Honoring the Moment

You feel alone and pessimistic, tired of your skin, your unique pain. You’re tempted to resignation, to regret, or even things much smaller yet, things like self-pity, or manipulation, or resentment. You’re in the moment, aware of the darkness, but also that the darkness—however long and deep it may be—is not intolerable, nor permanent. You detach a little more, and simply observe.  Alongside the discouragement, you’re conscious of longing and hope too, and despite the more dark-toned emotions, immense gratitude.

You and sit and observe all of it as truth, without judgment. You hold the tension between what is and what you want in your hands, and then offer it up to the universe. You reject self-pity and, still observing and honoring your internal truth, take a step or two to love and nurture yourself, and in doing so, find enough of your essence to spill over onto your partner, your lover, your best friend.

And then the unexpected: you step out onto the street, see an old acquaintance you once had little in common with and normally exchange little more than a hello with. But today your intuition tells you this is no longer true, and you say just a little more than hello, and before you know it, you’re walking together, talking, and your intuition is confirmed: you now not only have something very major in common; you have in each other an ally on a number of sobering weights you have long carried mostly in private.

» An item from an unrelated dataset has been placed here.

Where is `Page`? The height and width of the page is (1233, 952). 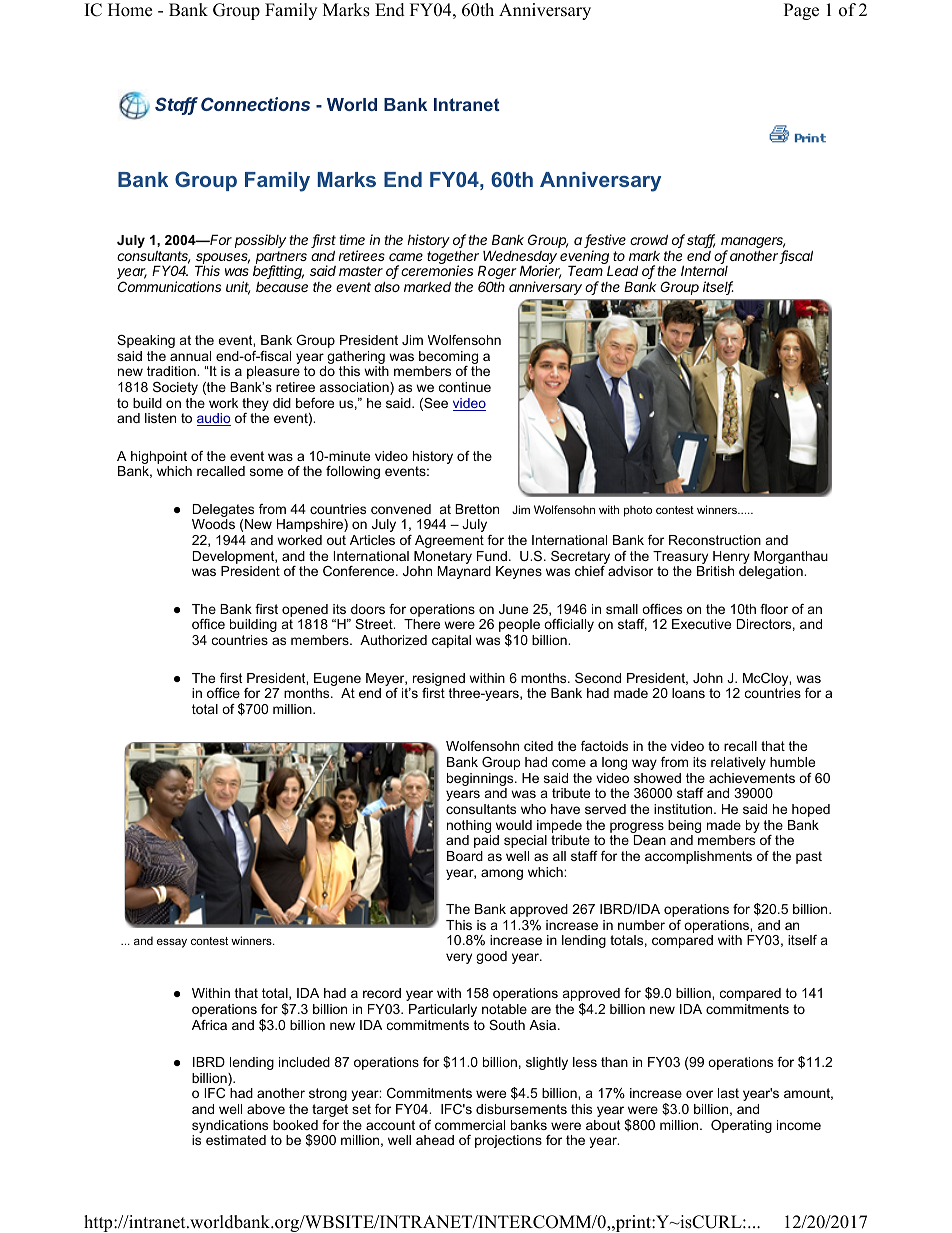 Page is located at coordinates (801, 11).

Or, in your mailbox, a note from someone you don’t remember, but who remembers you, and your family, and who affirms you deeply in exactly the way you need to be affirmed.

Or, you sleep deeply through a long night and wake up refreshed, without pain, and you feel like making carrot ginger soup, perhaps sharing with a friend.

An abundance of wealth.

It’s a way of being, meditation is. It’s living in that place between what is and what might be, that place that has room for our loneliness and limitations, but also room for our hopes and dreams. It’s a way of honoring our truest selves, more than it is something we do. It’s a way of milking all we can from life, embracing the richness of the comfortable alongside the uncomfortable. It doesn’t change things, but it changes everything.

9 thoughts on “Honoring the Moment

  1. A hot summer sun beat down on my fatiguing loneliness of darkness where desire was for a long restful sleep and my loneliness was noticed by a person who took initiative to remark about the weather that opened up a communication that crossed the curtain of darkness to enter the wonder of the joy of life, a blue sky, prairie wool and crocuses. No longer alone.